Question for you. If I use Okta to log users into to my SPA, which token should be used to determine access to certain SPA routes and page features the user can access (based on the user’s Groups)? The ID, or Access token? The SPA also makes REST API calls to an in-house REST API made speficially for serving the SPA. Should a different access token be requested for this REST API, or can I forward on the ID and/or Access token?

Matt Raible

I’d recommend putting the user’s group information in a “groups” claim in the ID token. You should be able to add claims by going to API > Authorization Servers > default. Your SPA should pass the access token to the server. If the server needs additional user information, it can use the access token to call the /userinfo endpoint and get it.


Great Article !! really helped clearing a lot of confusion around OIDC.

A general question regarding storage of access token. I have this scenario -
1. User wants to access some resource at server using some js app.
2. Server sees that there is no access token, so it redirects user to authorize end point with response_type code.
3. User logs in, server gets the access token from authorization server using information in callback
4. Now, I would like this same access token to be sent by browser until it expires

So what’s the best way to store this access token, set it in a cookie with expiration equal to expiration time of access token ? Is it safe to do this ?

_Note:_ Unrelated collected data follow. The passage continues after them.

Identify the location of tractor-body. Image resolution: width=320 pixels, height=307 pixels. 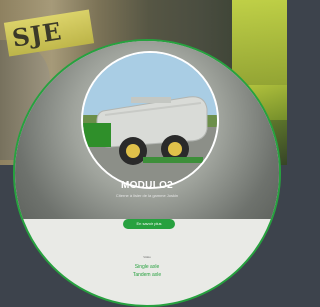
(97, 135).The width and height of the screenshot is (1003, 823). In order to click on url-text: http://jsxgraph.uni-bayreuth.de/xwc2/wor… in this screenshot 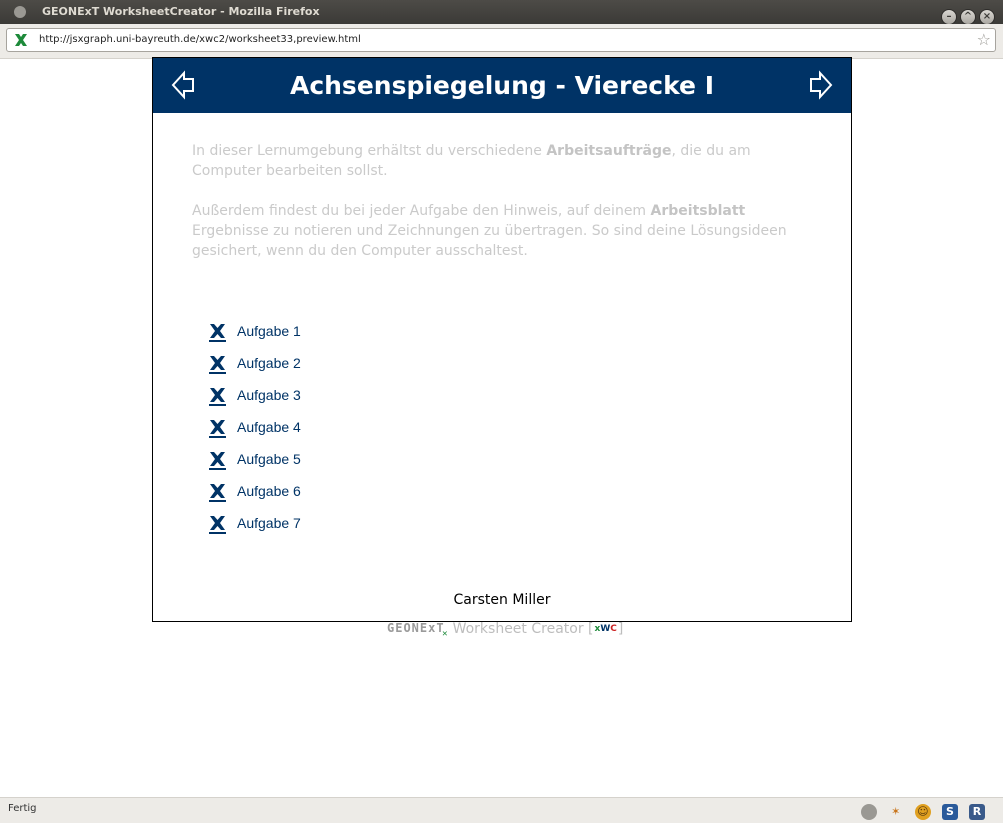, I will do `click(200, 40)`.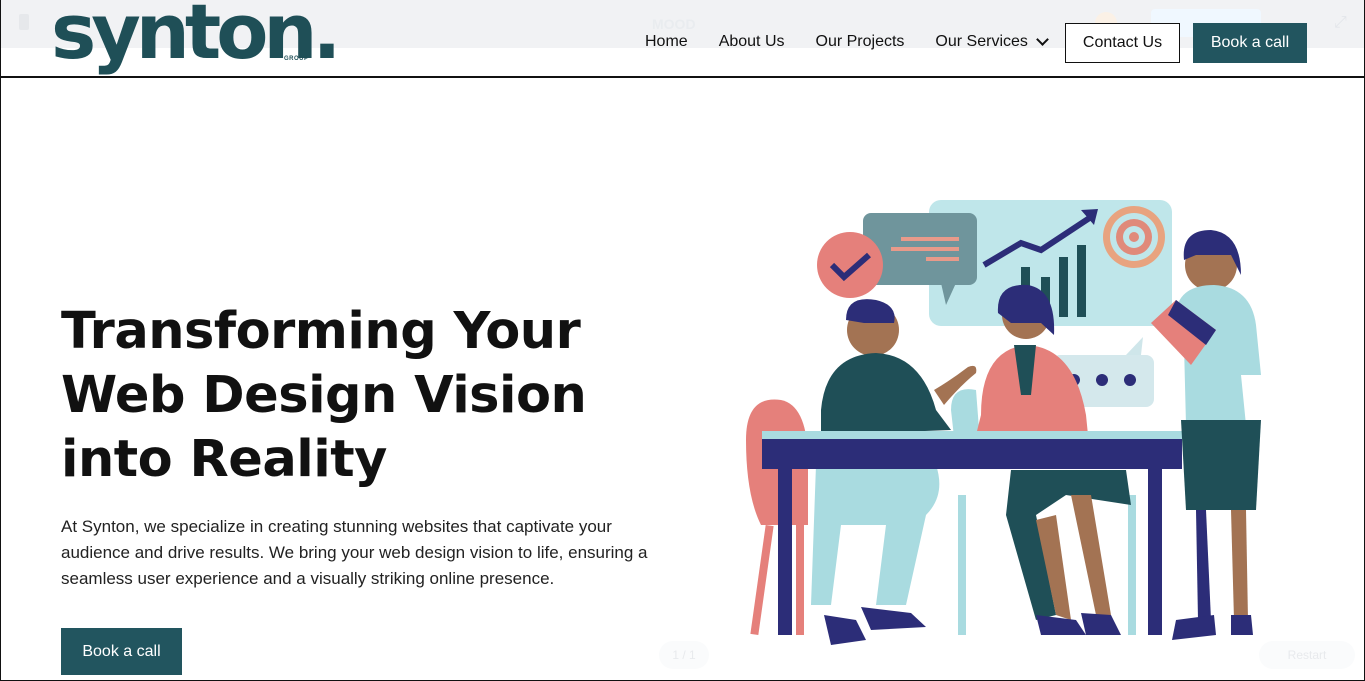 Image resolution: width=1365 pixels, height=681 pixels. What do you see at coordinates (982, 42) in the screenshot?
I see `nav-our-services-label: Our Services` at bounding box center [982, 42].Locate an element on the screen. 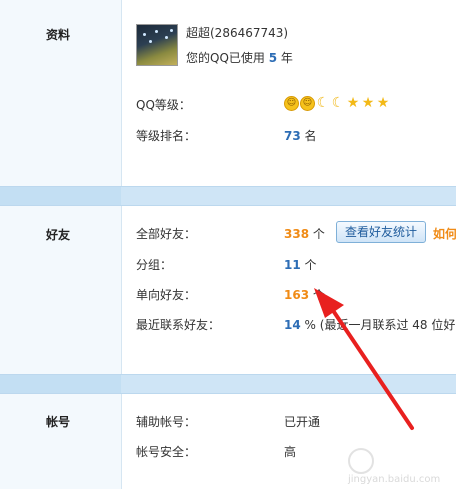 The width and height of the screenshot is (456, 489). all-friends-unit: 个 is located at coordinates (318, 234).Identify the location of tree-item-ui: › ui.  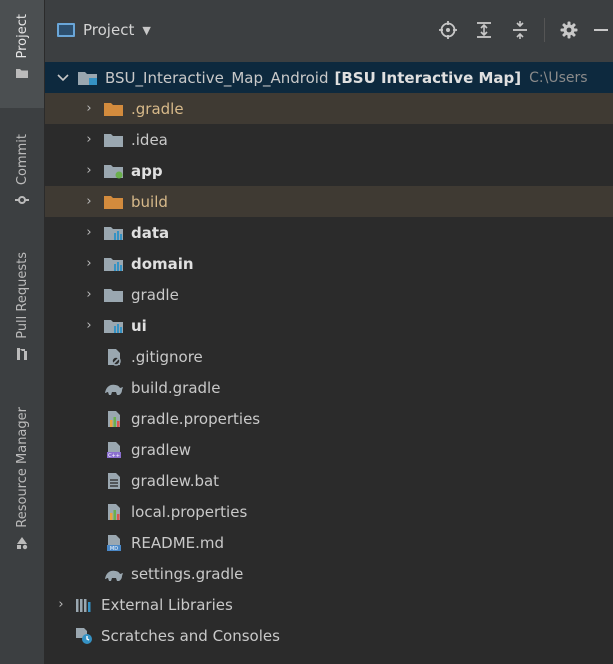
(329, 326).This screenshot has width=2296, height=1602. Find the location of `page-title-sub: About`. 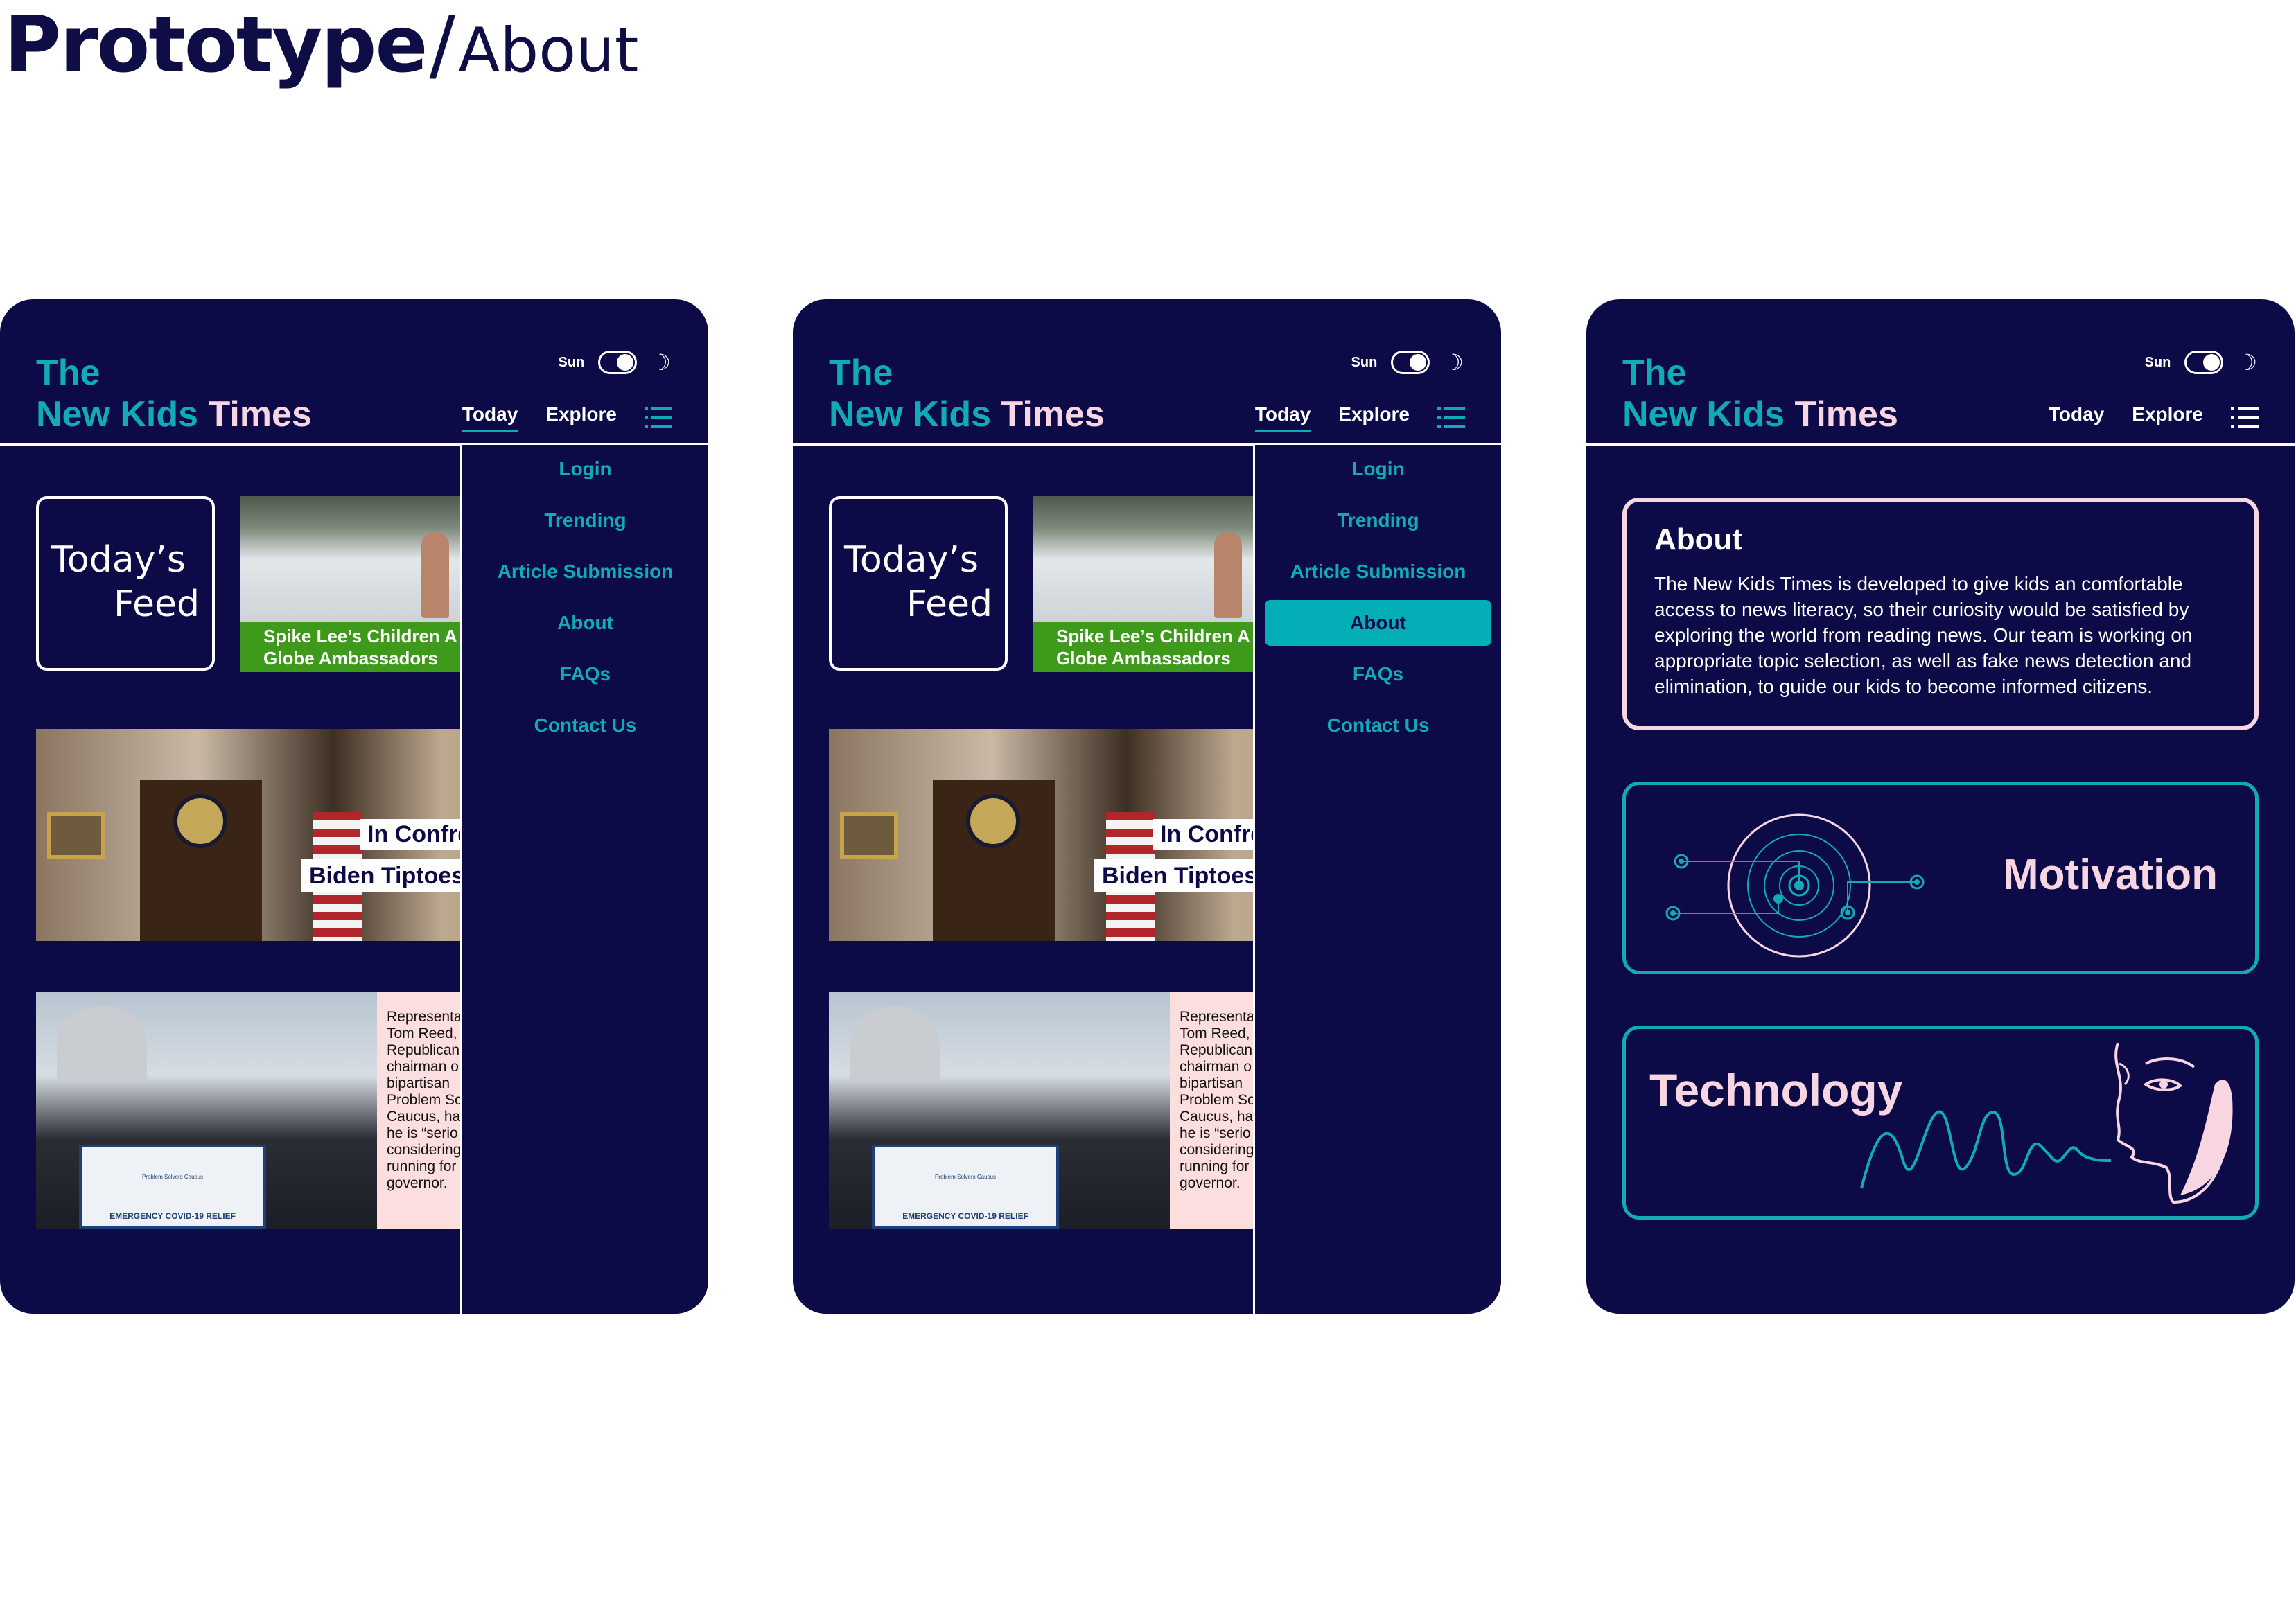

The safest way to manage tokens is to NEVER have them hit the browser. This may not always be feasible. BUT, let’s say you have some node.js middleware as part of your SPA app architecture. It’s much safer to leverage the session management between your spa app and node.js than to have your SPA save an access token. Now, if your SPA need something from a resource server, it makes an api call to your node.js app. The node.js app (which has the access token) makes the call to the resource server and just returns the results to the SPA.

If you MUST have the token in the browser, the next best thing is to store it as httponly cookies. This makes it so that javascript cannot “see” the access token. You DO have to deal with domain names and cookies, so you’d want to make sure that your authorization server has the same root domain as your resource server. Like: login.afitnerd.com and api.afitnerd.com. This will ensure that when your SPA makes an API call, the access token is automatically included.

Since it’s the authorization server that sets the expiration of cookies in the response, you may not have a lot of control over the expiration. But, ideally, the cookie would expire around the same time as the access token. From a security perspective, it’s not a concern, because the resource server will just reject an expired access token.


Thanks for the feedback. As I understand main concern with storing token in cookies at browser side is someone can hijack it and imitate the user by sending this token. But as far as I know sessions are also based on cookies, so if someone can hijack the session cookie wouldn’t they be able to imitate the user ?

Rajesh Singh

Really good article! I might be asking a stupid question so please excuse me. If I have two RPs and all the calls are initiated by RP1 running on sub1.domain.com how the flow will be look like from RP2 running on sub2.domain.com? Let’s say we have restriction on sharing cookie via parent domain (*.domain.com)

Micah, you’re amazing! What fantastic articles. You helped me resolve several tricky OIDC challenges for an Okta multi-tenant OIN app which uses the Microsoft Asp.Net Core authentication libraries. Thank you!